In 2012, Roxanna Sevilla, Maria Orozco, and Rosa Isela Gonzalez filed a lawsuit in Los Angeles County alleging gender discrimination, sexual harassment, intentional infliction of emotional distress, and false imprisonment against their employer, Jon Davler Inc.
In the complaint, the plaintiffs allege that one day, supervisor Christine Yang found a used sanitary napkin and blood in the toilet area of the women’s restroom. Angered by the mess, Yang approached the plaintiffs and others in their department and accused them all of being “dirty.”
She then demanded to know who was on their menstrual period. Yang wanted to determine which one of the plaintiffs was the “unclean” one who had left the napkin in the bathroom. Everyone denied being on their menstrual period. Yang then forced the employees to line up against a wall and then one by one go into the bathroom to be inspected by a female attendant. The female attendant had all the women pull down their pants and underwear so their vaginal areas could be examined for a menstrual period.

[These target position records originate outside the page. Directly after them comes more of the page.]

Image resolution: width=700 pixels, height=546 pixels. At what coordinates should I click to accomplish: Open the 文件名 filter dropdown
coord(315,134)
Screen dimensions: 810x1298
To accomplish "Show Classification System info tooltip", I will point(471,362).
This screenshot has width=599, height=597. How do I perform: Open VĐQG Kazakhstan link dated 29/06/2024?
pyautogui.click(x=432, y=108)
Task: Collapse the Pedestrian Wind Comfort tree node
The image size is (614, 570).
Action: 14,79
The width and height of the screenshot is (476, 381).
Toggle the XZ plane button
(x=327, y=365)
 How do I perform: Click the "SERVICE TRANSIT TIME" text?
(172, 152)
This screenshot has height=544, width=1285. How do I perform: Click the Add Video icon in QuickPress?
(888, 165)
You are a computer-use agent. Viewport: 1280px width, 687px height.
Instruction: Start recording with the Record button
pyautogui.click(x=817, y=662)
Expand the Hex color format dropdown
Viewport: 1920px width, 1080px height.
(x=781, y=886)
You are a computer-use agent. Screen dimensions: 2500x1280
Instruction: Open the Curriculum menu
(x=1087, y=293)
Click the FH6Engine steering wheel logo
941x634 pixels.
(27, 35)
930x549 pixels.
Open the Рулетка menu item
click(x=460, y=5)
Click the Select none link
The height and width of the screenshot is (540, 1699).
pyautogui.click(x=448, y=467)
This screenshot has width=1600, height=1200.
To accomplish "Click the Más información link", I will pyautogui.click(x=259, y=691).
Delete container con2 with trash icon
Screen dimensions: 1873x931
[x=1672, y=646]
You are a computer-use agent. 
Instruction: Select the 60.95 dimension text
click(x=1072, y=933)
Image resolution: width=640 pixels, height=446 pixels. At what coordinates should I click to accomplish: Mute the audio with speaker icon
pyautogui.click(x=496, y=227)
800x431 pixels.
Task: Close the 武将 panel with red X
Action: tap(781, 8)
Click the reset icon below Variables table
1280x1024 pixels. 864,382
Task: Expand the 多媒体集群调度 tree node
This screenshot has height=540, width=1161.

Unsurprisingly, this incident led to a class-action lawsuit. Now, two years after the suit has been filed, the defendant’s insurance company, Arch Insurance, is refusing to provide coverage for damages arising out of this suit. Jon Davler Inc, in turn, has filed suit against the insurance providers for a breach of contract.
Arch’s defense lies within an exclusion carved out in its policies; omissions include, “termination of a person’s employment, or employment-related practices.”
So the moral of the story is: there are demands of your employees that go too far.